··· MATERIAL SHOWN ···

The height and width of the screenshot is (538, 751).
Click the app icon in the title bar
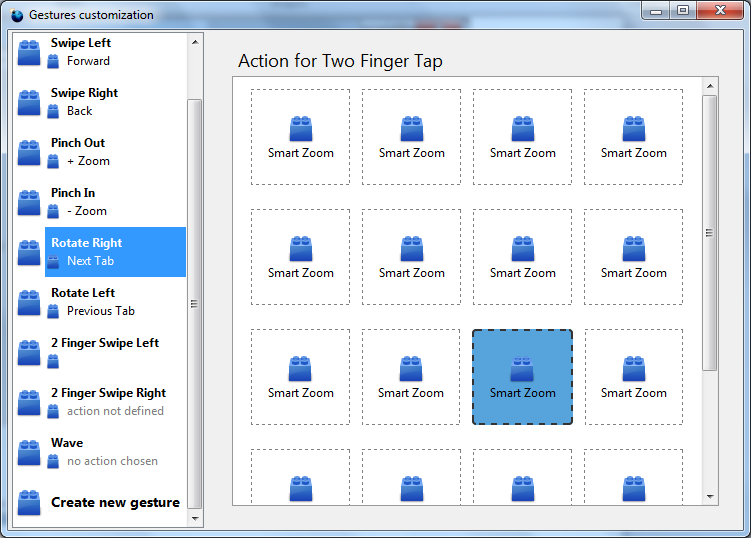pyautogui.click(x=16, y=15)
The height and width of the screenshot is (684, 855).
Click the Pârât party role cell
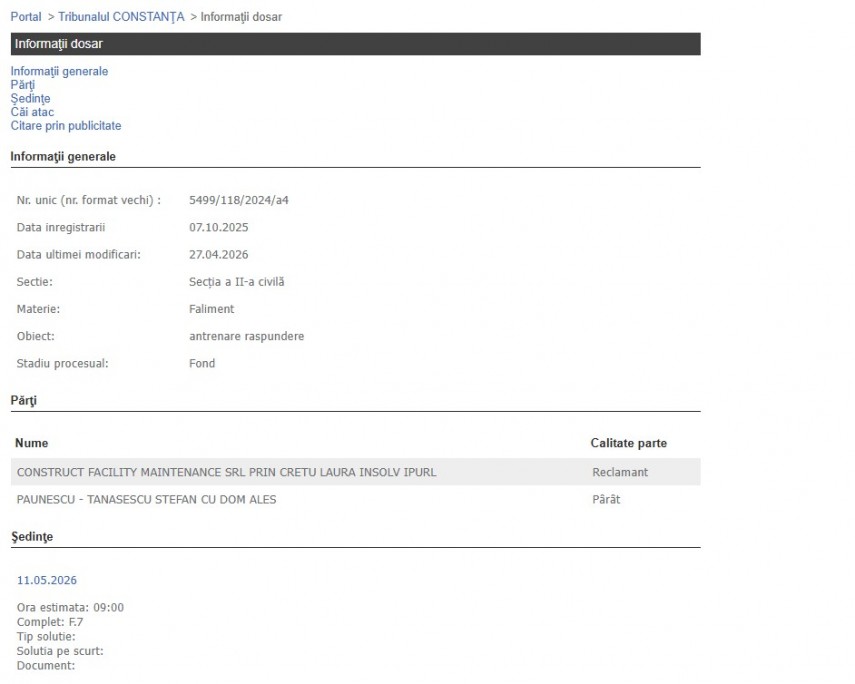tap(606, 499)
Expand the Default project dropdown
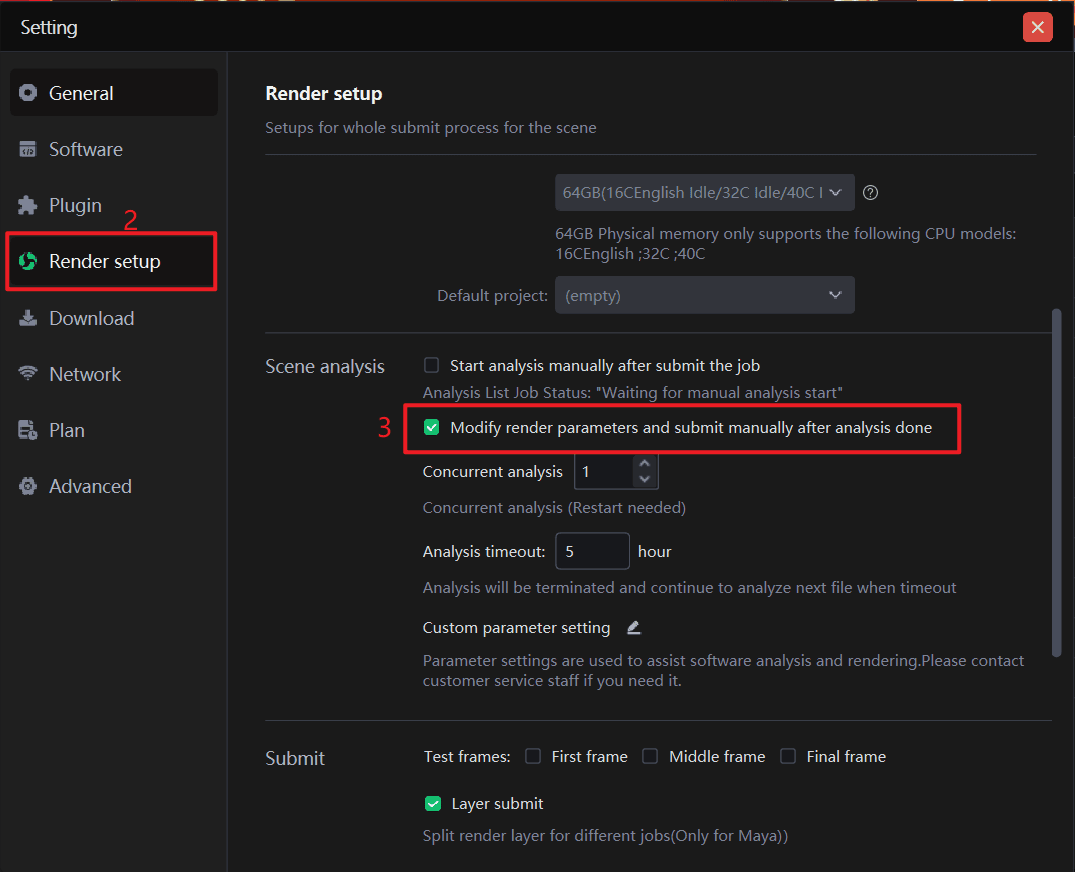This screenshot has height=872, width=1075. point(704,296)
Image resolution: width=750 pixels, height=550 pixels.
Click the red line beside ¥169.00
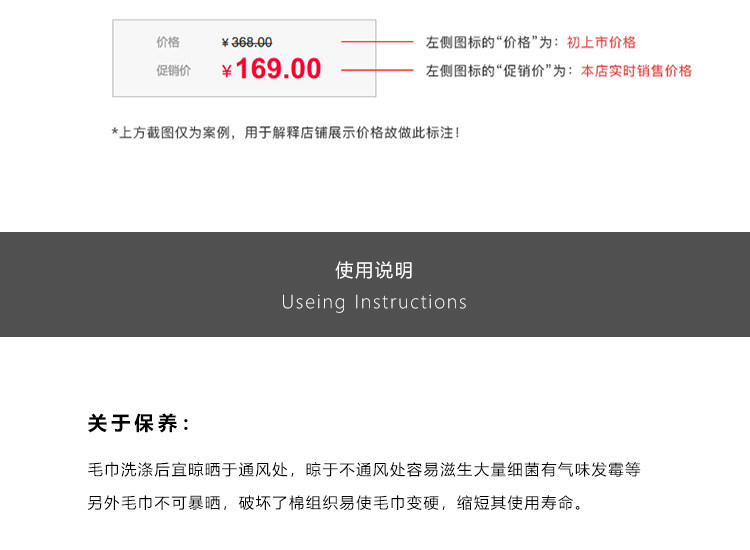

···

## REQUIREMENT
From the first line to the last, retype the data above exactly, but not its images.

## WRITTEN REPLY
The height and width of the screenshot is (538, 751).
Click the app icon in the title bar
pyautogui.click(x=16, y=15)
The height and width of the screenshot is (684, 855).
Click the Pârât party role cell
tap(606, 499)
Expand the Default project dropdown
This screenshot has height=872, width=1075. point(704,296)
Image resolution: width=750 pixels, height=550 pixels.
Click the red line beside ¥169.00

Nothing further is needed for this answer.